If the government meets its burden, then the onus shifts to the taxpayer to show that enforcement of the summons would constitute an abuse of process. Id. The taxpayer can show that by disproving the existence of one of the Powell factors or pointing to specific facts indicating that the IRS issued the summons in bad faith. See United States v. Stuart, 489 U.S. 353, 360 (1989); 2121 Arlington Heights, 109 F.3d at 1224. Respondent William Cunningham, an IRS special agent, has submitted declarations in Case Nos. 10-mc-06 & -07 stating that the IRS is investigating whether petitioner has paid his tax liability for the years 2001-2008, that the records described in the summons are necessary for the investigation, that the IRS did not already have this information and that the IRS complied with the tax code when it issued the summons. This satisfies the Powell factors. Petitioner fails to show that enforcement of the summons in Case Nos. 10-mc-06 & -07 would constitute an abuse of process. In his petitions, petitioner raises only long-discredited "sovereign citizen" arguments, such as that sovereign citizens are not citizens of the United States or that the IRS's 1040 form is illegitimate. These petitions are virtually identical to the one he filed in Case No. 10-mc-05. Petitioner failed to file replies to respondents' briefs in opposition.
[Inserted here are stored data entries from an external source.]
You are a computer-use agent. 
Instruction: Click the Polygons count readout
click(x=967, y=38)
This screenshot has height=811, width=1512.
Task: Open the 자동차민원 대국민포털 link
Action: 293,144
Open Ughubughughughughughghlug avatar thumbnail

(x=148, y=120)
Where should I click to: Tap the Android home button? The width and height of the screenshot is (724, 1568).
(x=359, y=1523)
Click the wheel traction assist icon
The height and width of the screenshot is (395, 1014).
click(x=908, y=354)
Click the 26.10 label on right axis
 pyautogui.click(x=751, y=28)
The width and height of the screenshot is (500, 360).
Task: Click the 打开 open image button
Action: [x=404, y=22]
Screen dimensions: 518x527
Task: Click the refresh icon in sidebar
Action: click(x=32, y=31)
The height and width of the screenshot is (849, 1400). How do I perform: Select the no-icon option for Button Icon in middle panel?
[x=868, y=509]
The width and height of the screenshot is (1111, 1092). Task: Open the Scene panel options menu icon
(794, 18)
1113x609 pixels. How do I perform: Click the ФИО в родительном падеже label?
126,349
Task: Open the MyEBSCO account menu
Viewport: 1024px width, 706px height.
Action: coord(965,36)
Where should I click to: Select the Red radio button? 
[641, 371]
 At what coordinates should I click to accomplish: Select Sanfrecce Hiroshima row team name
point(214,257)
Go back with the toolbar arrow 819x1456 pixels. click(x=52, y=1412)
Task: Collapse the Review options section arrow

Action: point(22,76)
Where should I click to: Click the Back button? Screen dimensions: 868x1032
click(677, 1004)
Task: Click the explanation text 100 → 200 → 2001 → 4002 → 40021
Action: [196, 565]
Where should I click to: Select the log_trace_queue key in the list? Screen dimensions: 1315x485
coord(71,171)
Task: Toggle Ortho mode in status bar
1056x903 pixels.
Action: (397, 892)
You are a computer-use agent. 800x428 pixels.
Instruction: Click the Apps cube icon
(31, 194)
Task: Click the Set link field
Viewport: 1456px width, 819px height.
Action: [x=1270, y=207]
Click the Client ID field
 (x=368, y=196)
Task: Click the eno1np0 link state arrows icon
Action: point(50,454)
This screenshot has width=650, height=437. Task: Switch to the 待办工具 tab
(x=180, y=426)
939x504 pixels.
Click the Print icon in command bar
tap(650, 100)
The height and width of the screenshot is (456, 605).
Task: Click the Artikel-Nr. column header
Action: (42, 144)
Because petitioner has failed to show an abuse of process, I will deny his motions to quash the summons in Case Nos. 10-mc-06 & -07. In addition, respondents request that respondents IRS and Cunningham be dismissed from Case Nos. 10-mc-06 & -07, leaving the United States as the only respondent. I will grant these motions. The IRS is not a suable entity. Castleberry v. Alcohol, Tobacco & Firearms Div. of Treas. Dept. of U.S., 530 F.2d 672, 673 n. 3 (5th Cir. 1976.) Further, Cunningham must be dismissed because a suit complaining of actions taken by a respondent in his official capacity as
an agent of the United States is in fact one against the United States. Atkinson v. O'Neil, 867 F.2d 589, 590 (10th Cir. 1989). Finally, I must address the fact that petitioner has filed yet another motion to quash in Case No. 10-mc-11 even though he has raised only frivolous arguments in his previous motions and has repeatedly failed to respond to the government's briefs. The court cannot continue to waste judicial resources on petitioner's frivolous motions to quash. Therefore, should petitioner file any additional motions to quash that parrot his previous filings, I will immediately issue an order quashing them, without need for the government to respond. In order for the court to consider future motions to quash, petitioner will have to explain why the summons would constitute an abuse of process, raising bonafide legal arguments rather than long-discredited sovereign citizen theories. As for Case No. 10-mc-11 itself, I will give petitioner until June 18, 2010 to submit a brief explaining why his motion should not be denied. After receiving this brief I will decide whether the government will need to respond.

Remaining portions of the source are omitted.